続く大物浦で、この二人は白装束の平家方の武士として登場します。
魚づくし
せっかくなので文字起こしします。歌舞伎名作撰DVDより。
俳優さんによって微妙に異なります。
相模「やい、銀ぼう、サンマあめ、イワシておけばイイダコと思い、鮫ザメのアンコウ雑言、イナダブリだとアナゴって、よくいタイメザシにアワビたな」
丹蔵「サバ アサリ ナマコ コノワタに、黒鯛(ケエズ)というは クジラしい。
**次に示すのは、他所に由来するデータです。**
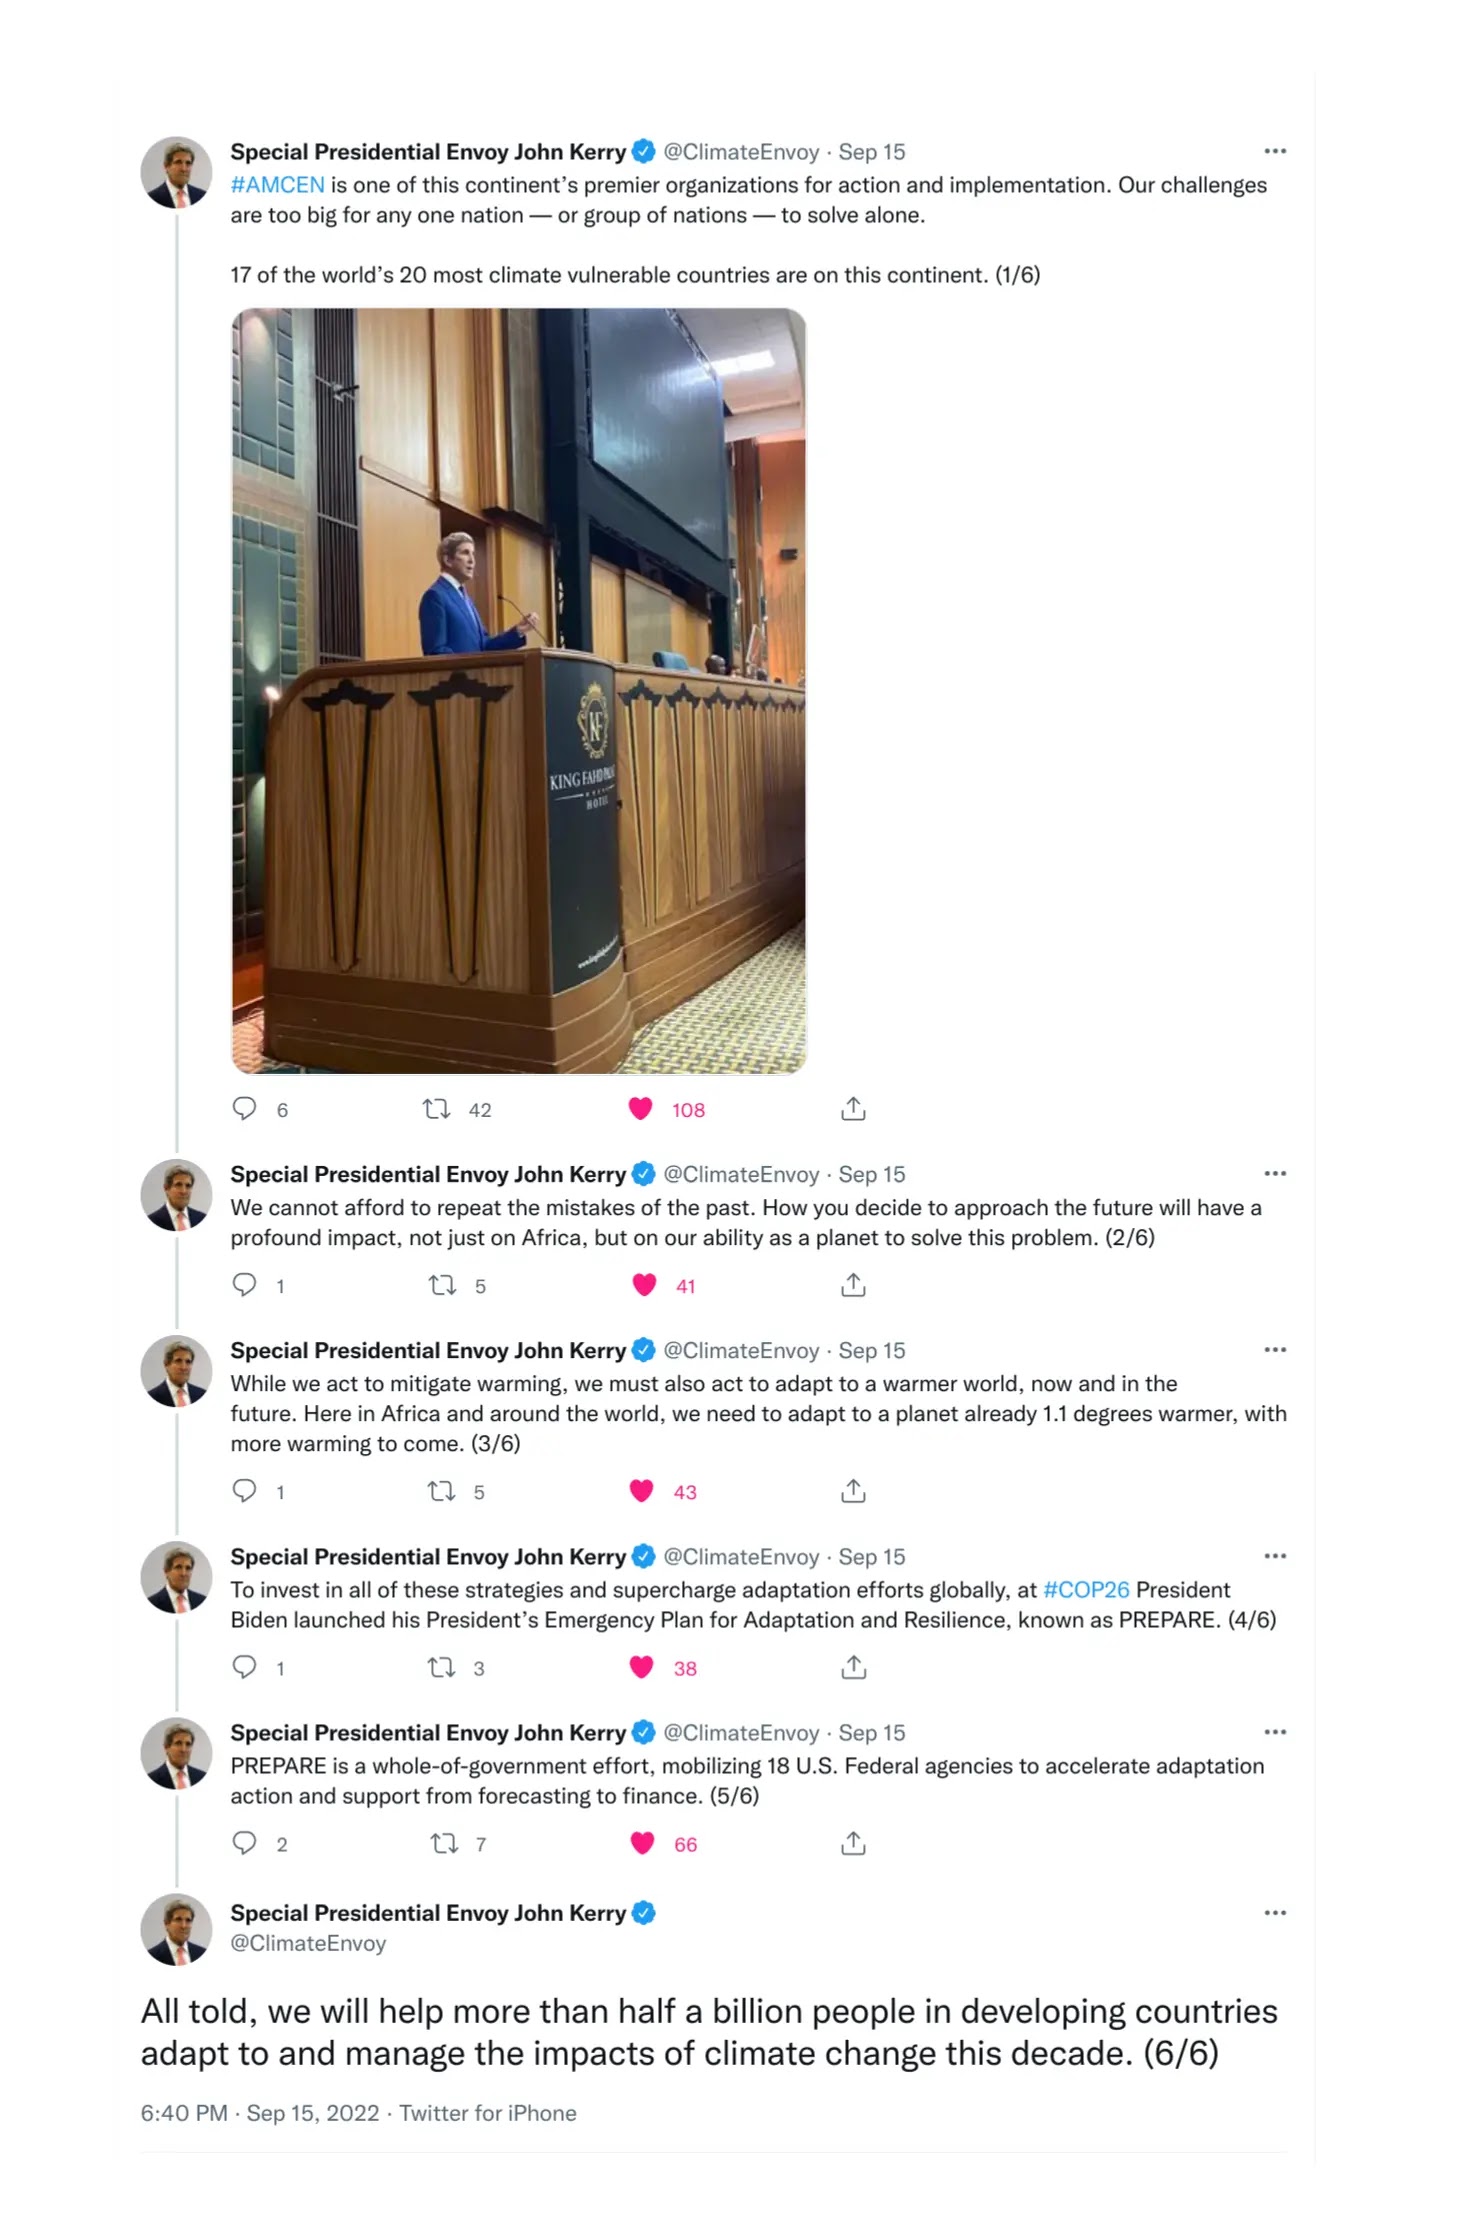Share the 1/6 AMCEN tweet
The width and height of the screenshot is (1473, 2235).
[853, 1108]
せめてもの腹イセエビに、このひとタチウオ、カマスてヤリイカ」
相模「シャチホコばってメバルなメバルな」
丹蔵「雑魚と申して」
相模「鰈鯒(カレコチ)言わずと、ハゼまあ、この銀ぼうは必ずキスと…ハヤ、サヨリなら」
弁慶
絵には描いていませんが、旅の僧として渡海屋に逗留しています。
弁慶はうたた寝をしているお安をまたごうとして足が痺れます。
帝は神聖な存在なので、またごうとして足が攣ったのです。
「(中略)小さうても女子なれば、虫が知らして癪気(しゅき)張った物であろ。」
と言って出かけますが、おそらくここで安徳帝だと気づいたのではと思います。
演目が始まってすぐ、人足たちが出入りし慌ただしい場面での一コマなので
最初の頃は見落としていました。
何回か観るうちに伏線として重要な場面だろうと思い書き記しました。